O cerne de toda a confusão que se gerou no ensino superior nacional reside, em minha opinião, expressa em vários artigos de jornais e post's, no facto caricato do chamado Processo de Bolonha sofrer do pecado original da má tradução do grau académico anglo-saxónico de "bachelor" que qualquer dicionário baratucho nos diz ser a de bacharel.

Aliás, grau académico com longa e respeitada tradição no sistema educativo português. Sem ir mais longe, encontramo-lo na única universidade portuguesa do século XIX, a de Coimbra, e em figuras ilustres da Cultura como, por exemplo, Eça de Queirós, bacharel em Direito.

Inclusivamente, houve um curso de Direito nesta vetusta escola, depois de 25 de Abril, com a duração de três anos, com vida efémera ao contrário do que sucede neste país em que as asneiras têm a duração de verdadeiras pilhas "duracell" que duram, duram, segundo a propaganda comercial que lhes é feita.

Os anglo-saxónicos atribuem o grau de “bachelor”aos estudos de três anos de duração, nós que somos um país com oito séculos de história e que demos novos mundos ao mundo atribuímos o de licenciado. E assim chegamos ao ponto de termos que criar a distinção de cursos de licenciatura antes de Bolonha (a.B.) e depois de Bolonha (d.B).
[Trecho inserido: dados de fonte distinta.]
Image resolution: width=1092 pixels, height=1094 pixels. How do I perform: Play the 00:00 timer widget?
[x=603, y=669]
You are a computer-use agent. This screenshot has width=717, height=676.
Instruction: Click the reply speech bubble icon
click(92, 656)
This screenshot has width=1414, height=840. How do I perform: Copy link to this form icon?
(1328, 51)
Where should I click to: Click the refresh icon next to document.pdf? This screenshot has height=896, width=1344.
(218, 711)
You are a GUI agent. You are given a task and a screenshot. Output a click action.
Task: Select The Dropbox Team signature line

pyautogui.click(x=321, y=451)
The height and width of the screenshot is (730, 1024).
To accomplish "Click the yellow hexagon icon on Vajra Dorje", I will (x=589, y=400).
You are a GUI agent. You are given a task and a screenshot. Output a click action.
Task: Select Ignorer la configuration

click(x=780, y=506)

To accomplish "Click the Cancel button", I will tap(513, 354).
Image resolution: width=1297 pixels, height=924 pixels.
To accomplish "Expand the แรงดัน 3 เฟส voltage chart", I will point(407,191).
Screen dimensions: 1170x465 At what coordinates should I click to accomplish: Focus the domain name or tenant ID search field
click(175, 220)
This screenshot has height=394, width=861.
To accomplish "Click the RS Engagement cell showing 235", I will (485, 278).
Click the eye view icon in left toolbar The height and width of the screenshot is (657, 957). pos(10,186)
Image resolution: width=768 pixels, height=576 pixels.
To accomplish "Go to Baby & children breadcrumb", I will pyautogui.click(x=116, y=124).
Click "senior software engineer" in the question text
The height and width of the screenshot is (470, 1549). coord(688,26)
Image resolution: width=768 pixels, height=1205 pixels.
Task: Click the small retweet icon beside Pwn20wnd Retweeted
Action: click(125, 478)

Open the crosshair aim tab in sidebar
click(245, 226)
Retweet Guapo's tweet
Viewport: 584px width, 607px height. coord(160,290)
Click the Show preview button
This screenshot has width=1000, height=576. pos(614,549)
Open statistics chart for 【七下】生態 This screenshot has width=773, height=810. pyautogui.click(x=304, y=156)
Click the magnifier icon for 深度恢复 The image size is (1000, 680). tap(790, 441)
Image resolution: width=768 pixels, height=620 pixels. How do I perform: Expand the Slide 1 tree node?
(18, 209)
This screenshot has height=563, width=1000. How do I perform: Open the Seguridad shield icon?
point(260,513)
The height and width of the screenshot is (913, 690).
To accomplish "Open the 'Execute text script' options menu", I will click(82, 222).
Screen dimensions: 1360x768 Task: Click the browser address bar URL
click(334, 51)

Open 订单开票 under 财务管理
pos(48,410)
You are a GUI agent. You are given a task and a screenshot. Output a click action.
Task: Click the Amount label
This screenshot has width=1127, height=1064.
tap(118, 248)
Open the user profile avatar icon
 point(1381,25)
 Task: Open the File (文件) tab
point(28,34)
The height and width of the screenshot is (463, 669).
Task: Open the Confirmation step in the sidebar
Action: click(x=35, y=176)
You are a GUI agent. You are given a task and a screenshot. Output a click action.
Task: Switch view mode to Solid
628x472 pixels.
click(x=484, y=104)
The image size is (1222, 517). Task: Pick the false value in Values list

Daqui a facilitar tudo foi o tempo de um simples suspiro. As ordens profissionais, garantia da qualidade dos cursos dos seus membros, mais precisamente, a Ordem dos Engenheiros teve o arrojo de contrariar o poder político ao não reconhecer os diplomas de licenciatura da Universidade Independente e o arrojo de, com isso, pôr em causa a licenciatura de José Sócrates gerando com isso um escândalo que ocupou as primeiras páginas dos principais jornais portugueses.

Tentou o ministério com a tutela do ensino superior segurar pelas pontas um diploma que não valia dez reis de mel coado, até que, finalmente, passado um ror de tempo, perante o clamor público,foi reposta a justiça e a Universidade Independente encerrou as portas.

Aliás, diz tudo isto Você, com a autoridade e a qualidade que preside aos seus textos. Eu limitei-me a trazer o seu comentário à colação para memória futura e para não cair no esquecimento.

Meu Caro João Boaventura, diz o povo que “água mole em pedra dura tanto dá até que fura”. Mas chegará toda a água das Cataratas de Niágara para furar o bestunto dos iluminados pelo estado a que chegou o ensino neste canto ocidental europeu?

maria disse...

Boa noite. Tenho lido textos do Nuno Crato e tenho-o ouvido falar na TV. Partilho várias das suas opiniões e gostaria de lhe colocar algumas questões mas não sei como fazer. Será possível indicarem-me como? isto se o Nuno Crato se disponibilizar, claro. Obrigada.